- **What to produce**
Your answer should be the entire listing, printed exactly.

- **Data shown**
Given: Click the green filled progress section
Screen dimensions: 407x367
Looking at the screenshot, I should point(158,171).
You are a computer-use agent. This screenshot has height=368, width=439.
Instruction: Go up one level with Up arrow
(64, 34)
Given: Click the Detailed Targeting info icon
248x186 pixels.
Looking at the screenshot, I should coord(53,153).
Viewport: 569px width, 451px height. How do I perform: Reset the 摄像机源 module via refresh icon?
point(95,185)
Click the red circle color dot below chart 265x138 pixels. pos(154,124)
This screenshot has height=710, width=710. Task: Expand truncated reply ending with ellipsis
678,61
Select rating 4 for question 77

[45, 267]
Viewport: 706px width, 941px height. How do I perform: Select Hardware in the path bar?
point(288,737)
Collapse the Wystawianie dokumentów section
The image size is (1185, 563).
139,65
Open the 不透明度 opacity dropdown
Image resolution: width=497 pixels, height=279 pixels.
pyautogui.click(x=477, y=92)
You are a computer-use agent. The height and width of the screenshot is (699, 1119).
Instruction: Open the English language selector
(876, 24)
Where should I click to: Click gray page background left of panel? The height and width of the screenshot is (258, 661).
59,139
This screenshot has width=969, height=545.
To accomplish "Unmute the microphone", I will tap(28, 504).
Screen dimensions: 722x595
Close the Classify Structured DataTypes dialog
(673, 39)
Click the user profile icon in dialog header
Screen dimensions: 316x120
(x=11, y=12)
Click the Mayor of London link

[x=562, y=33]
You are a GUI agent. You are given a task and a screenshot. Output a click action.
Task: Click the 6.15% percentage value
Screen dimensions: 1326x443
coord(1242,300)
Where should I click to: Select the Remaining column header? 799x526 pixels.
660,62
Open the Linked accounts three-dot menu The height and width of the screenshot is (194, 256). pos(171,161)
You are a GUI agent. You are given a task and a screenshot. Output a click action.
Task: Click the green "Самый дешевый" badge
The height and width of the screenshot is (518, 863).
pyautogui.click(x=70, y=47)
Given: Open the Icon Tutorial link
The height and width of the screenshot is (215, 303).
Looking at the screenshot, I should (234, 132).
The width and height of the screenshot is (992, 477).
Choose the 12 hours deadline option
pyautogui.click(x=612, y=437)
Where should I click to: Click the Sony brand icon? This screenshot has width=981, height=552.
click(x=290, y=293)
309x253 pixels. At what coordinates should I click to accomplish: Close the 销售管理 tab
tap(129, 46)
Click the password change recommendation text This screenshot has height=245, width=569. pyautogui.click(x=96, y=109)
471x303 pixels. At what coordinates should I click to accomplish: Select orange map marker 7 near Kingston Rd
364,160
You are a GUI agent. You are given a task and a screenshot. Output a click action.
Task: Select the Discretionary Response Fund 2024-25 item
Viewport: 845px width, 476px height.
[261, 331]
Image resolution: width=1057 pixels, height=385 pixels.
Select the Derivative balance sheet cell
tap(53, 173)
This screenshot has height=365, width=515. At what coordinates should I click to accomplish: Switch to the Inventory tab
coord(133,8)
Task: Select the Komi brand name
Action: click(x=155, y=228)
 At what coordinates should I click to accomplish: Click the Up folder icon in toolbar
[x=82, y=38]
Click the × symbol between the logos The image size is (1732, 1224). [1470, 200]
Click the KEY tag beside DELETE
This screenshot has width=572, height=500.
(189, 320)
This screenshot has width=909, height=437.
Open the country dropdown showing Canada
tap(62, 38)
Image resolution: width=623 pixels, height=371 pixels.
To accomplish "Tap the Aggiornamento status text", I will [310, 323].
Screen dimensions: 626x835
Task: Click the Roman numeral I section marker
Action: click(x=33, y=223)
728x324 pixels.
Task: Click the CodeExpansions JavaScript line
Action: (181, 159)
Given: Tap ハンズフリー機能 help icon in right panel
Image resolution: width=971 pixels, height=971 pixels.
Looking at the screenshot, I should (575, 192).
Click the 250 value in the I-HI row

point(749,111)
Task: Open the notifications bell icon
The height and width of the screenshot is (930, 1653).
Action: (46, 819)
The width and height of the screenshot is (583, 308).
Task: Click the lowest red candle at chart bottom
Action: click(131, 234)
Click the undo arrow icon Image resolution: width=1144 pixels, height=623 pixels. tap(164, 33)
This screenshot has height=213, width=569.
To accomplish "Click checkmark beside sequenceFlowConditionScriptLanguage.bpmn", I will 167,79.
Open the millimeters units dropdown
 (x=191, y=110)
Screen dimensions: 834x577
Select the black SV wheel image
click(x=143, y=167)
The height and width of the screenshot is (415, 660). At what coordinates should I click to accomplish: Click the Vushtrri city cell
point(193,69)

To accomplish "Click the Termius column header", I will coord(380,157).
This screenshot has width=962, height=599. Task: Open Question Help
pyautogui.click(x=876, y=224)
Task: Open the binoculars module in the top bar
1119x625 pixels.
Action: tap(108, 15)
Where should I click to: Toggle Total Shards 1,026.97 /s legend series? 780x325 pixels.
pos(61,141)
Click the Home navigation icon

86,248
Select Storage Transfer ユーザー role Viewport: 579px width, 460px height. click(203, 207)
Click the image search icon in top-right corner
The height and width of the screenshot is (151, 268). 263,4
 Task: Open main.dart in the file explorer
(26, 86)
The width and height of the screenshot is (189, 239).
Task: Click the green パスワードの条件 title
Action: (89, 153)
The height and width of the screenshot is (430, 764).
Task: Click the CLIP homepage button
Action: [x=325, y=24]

- **Output of the task**
Given: Click the green filled progress section
Screen dimensions: 407x367
Looking at the screenshot, I should point(158,171).
You are a computer-use agent. This screenshot has height=368, width=439.
Instruction: Go up one level with Up arrow
(64, 34)
Given: Click the Detailed Targeting info icon
248x186 pixels.
Looking at the screenshot, I should coord(53,153).
Viewport: 569px width, 451px height. How do I perform: Reset the 摄像机源 module via refresh icon?
point(95,185)
Click the red circle color dot below chart 265x138 pixels. pos(154,124)
This screenshot has height=710, width=710. Task: Expand truncated reply ending with ellipsis
678,61
Select rating 4 for question 77

[45, 267]
Viewport: 706px width, 941px height. How do I perform: Select Hardware in the path bar?
point(288,737)
Collapse the Wystawianie dokumentów section
The image size is (1185, 563).
139,65
Open the 不透明度 opacity dropdown
Image resolution: width=497 pixels, height=279 pixels.
pyautogui.click(x=477, y=92)
You are a computer-use agent. The height and width of the screenshot is (699, 1119).
Instruction: Open the English language selector
(876, 24)
Where should I click to: Click gray page background left of panel? The height and width of the screenshot is (258, 661).
59,139
This screenshot has width=969, height=545.
To accomplish "Unmute the microphone", I will tap(28, 504).
Screen dimensions: 722x595
Close the Classify Structured DataTypes dialog
(673, 39)
Click the user profile icon in dialog header
Screen dimensions: 316x120
(x=11, y=12)
Click the Mayor of London link

[x=562, y=33]
You are a GUI agent. You are given a task and a screenshot. Output a click action.
Task: Click the 6.15% percentage value
Screen dimensions: 1326x443
coord(1242,300)
Where should I click to: Select the Remaining column header? 799x526 pixels.
660,62
Open the Linked accounts three-dot menu The height and width of the screenshot is (194, 256). pos(171,161)
You are a GUI agent. You are given a task and a screenshot. Output a click action.
Task: Click the green "Самый дешевый" badge
The height and width of the screenshot is (518, 863).
pyautogui.click(x=70, y=47)
Given: Open the Icon Tutorial link
The height and width of the screenshot is (215, 303).
Looking at the screenshot, I should (234, 132).
The width and height of the screenshot is (992, 477).
Choose the 12 hours deadline option
pyautogui.click(x=612, y=437)
Where should I click to: Click the Sony brand icon? This screenshot has width=981, height=552.
click(x=290, y=293)
309x253 pixels. At what coordinates should I click to accomplish: Close the 销售管理 tab
tap(129, 46)
Click the password change recommendation text This screenshot has height=245, width=569. pyautogui.click(x=96, y=109)
471x303 pixels. At what coordinates should I click to accomplish: Select orange map marker 7 near Kingston Rd
364,160
You are a GUI agent. You are given a task and a screenshot. Output a click action.
Task: Select the Discretionary Response Fund 2024-25 item
Viewport: 845px width, 476px height.
[261, 331]
Image resolution: width=1057 pixels, height=385 pixels.
Select the Derivative balance sheet cell
tap(53, 173)
This screenshot has height=365, width=515. At what coordinates should I click to accomplish: Switch to the Inventory tab
coord(133,8)
Task: Select the Komi brand name
Action: click(x=155, y=228)
 At what coordinates should I click to accomplish: Click the Up folder icon in toolbar
[x=82, y=38]
Click the × symbol between the logos The image size is (1732, 1224). [1470, 200]
Click the KEY tag beside DELETE
This screenshot has width=572, height=500.
(189, 320)
This screenshot has width=909, height=437.
Open the country dropdown showing Canada
tap(62, 38)
Image resolution: width=623 pixels, height=371 pixels.
To accomplish "Tap the Aggiornamento status text", I will [310, 323].
Screen dimensions: 626x835
Task: Click the Roman numeral I section marker
Action: click(x=33, y=223)
728x324 pixels.
Task: Click the CodeExpansions JavaScript line
Action: (181, 159)
Given: Tap ハンズフリー機能 help icon in right panel
Image resolution: width=971 pixels, height=971 pixels.
Looking at the screenshot, I should (575, 192).
Click the 250 value in the I-HI row

point(749,111)
Task: Open the notifications bell icon
The height and width of the screenshot is (930, 1653).
Action: (46, 819)
The width and height of the screenshot is (583, 308).
Task: Click the lowest red candle at chart bottom
Action: click(131, 234)
Click the undo arrow icon Image resolution: width=1144 pixels, height=623 pixels. tap(164, 33)
This screenshot has height=213, width=569.
To accomplish "Click checkmark beside sequenceFlowConditionScriptLanguage.bpmn", I will 167,79.
Open the millimeters units dropdown
 (x=191, y=110)
Screen dimensions: 834x577
Select the black SV wheel image
click(x=143, y=167)
The height and width of the screenshot is (415, 660). At what coordinates should I click to accomplish: Click the Vushtrri city cell
point(193,69)

To accomplish "Click the Termius column header", I will coord(380,157).
This screenshot has width=962, height=599. Task: Open Question Help
pyautogui.click(x=876, y=224)
Task: Open the binoculars module in the top bar
1119x625 pixels.
Action: tap(108, 15)
Where should I click to: Toggle Total Shards 1,026.97 /s legend series? 780x325 pixels.
pos(61,141)
Click the Home navigation icon

86,248
Select Storage Transfer ユーザー role Viewport: 579px width, 460px height. click(203, 207)
Click the image search icon in top-right corner
The height and width of the screenshot is (151, 268). 263,4
 Task: Open main.dart in the file explorer
(26, 86)
The width and height of the screenshot is (189, 239).
Task: Click the green パスワードの条件 title
Action: (89, 153)
The height and width of the screenshot is (430, 764).
Task: Click the CLIP homepage button
Action: [x=325, y=24]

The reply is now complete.